Also, nicht im wahrsten Sinne des Wortes, immerhin hatten wir zur Entscheidungsfindung kein Glücksspiel mit Strohhalmen benutzt, aber das Resultat stand fest: Zayn blieb mit Quinn und den anderen in der Kontroll- und Nottruppe, während Maura und Anne mir bei der Übergabe Gesellschaft leisteten.

Obwohl wir ausnahmsweise mal am längeren Hebel saßen (zumindest redeten wir uns das ein), verzichteten wir lieber darauf, Ken unnötig in Rage zu versetzen, indem wir ihn ausrechnet mit den Personen konfrontierten, die er am allerwenigsten sehen wollte.

Quinn.

Zayn.

Der Gründervater der Enzymforschung und der Oblivious-Verräter.

Das Auftauchen der beiden hätte nur dafür gesorgt, dass Ken ohne Umschweife die Pistole zog. Wir wollten kein Blutbad. Wir wollten nur Harry zurück. Und nebenbei ein Statement setzen, dass Ken mit seinen Angstspielchen nicht alles erreichen konnte, was er sich einbildete.

Außerdem war mit Anne sogleich eine ausgebildete Ärztin vor Ort, sollte etwas schiefgehen. Oder sollte Harry von seiner Gefangenschaft irgendwelche Verletzungen davongetragen haben.

„Gut." Anne umfasste das Lenkrad des Kleinbusses so fest, dass ihre Fingerknöchel im Halbdunkel der Straßenlampen förmlich leuchteten. „Niall und ich steigen zuerst aus. Maura, du hältst dich noch im Hintergrund. Ken soll nicht von der ersten Sekunde an wittern, dass etwas im Busch ist. Das gibt ihm ansonsten nur unnötig Zeit, sich mental darauf einzustellen."

Maura seufzte. „Anne, wir haben unser Vorgehen schon zigmal durchgesprochen. Und glaub mir, es kostet mich dank Bernards automatischer Rampe keine zehn Sekunden, bis ich mit dem Rollstuhl draußen bin." Sie hielt inne, und ich hatte den Eindruck, dass die beiden Frauen im Rückspiegel einen Blick tauschten. „Mach dir nicht so viele Sorgen. Wir haben die Lage unter Kontrolle."

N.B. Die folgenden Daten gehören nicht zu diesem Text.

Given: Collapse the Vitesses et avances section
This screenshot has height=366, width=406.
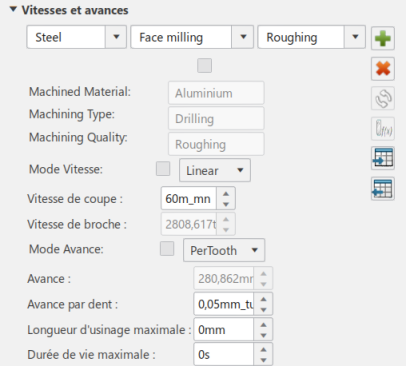Looking at the screenshot, I should point(13,9).
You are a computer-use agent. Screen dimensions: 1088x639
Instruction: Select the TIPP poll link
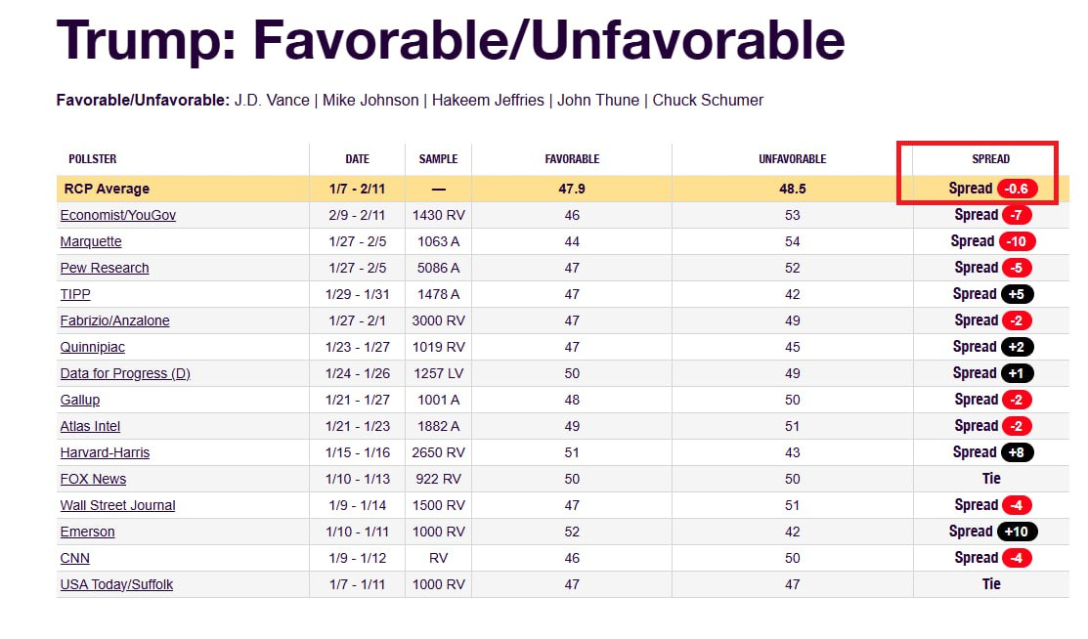click(x=76, y=294)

„Ja." Die Ärztin rang sich ein Lächeln ab. „Ich weiß. Ich hoffe es jedenfalls." Erneut ein stiller Austausch durch den Innenspiegel. „Wie kannst du nur so ruhig sein? Wir wissen nicht, wie Ken reagiert. Und ..." Anne zögerte. „Und deine letzte Begegnung mit ihm war alles andere als positiv."

Mit ausdruckslosem Gesicht starrte ich aus dem Fenster auf die vorbeirasenden Häuser hinaus und versuchte, mir nicht anmerken zu lassen, mit welch großem Interesse ich der Unterhaltung lauschte.

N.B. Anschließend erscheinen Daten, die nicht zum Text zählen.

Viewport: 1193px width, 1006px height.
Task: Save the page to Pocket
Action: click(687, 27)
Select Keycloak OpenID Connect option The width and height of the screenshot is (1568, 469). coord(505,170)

Exakt der Gedanke, den Anne soeben ausgesprochen hatte, verfolgte mich selbst auch schon ein Weilchen. Ken, Mauras eigener Bruder, hatte bei ihrem letzten Zusammentreffen versucht, sie zu töten. Gezielt hatte er sie vom Dach des Rebellenlagers gestoßen, in der Überzeugung, sie danach nie wiedersehen zu müssen und ungestört sein eigenes Ding durchziehen zu können. Der Mordversuch hatte ihr gesamtes Leben verändert.

Würde sie eine Konfrontation mit Ken nicht triggern?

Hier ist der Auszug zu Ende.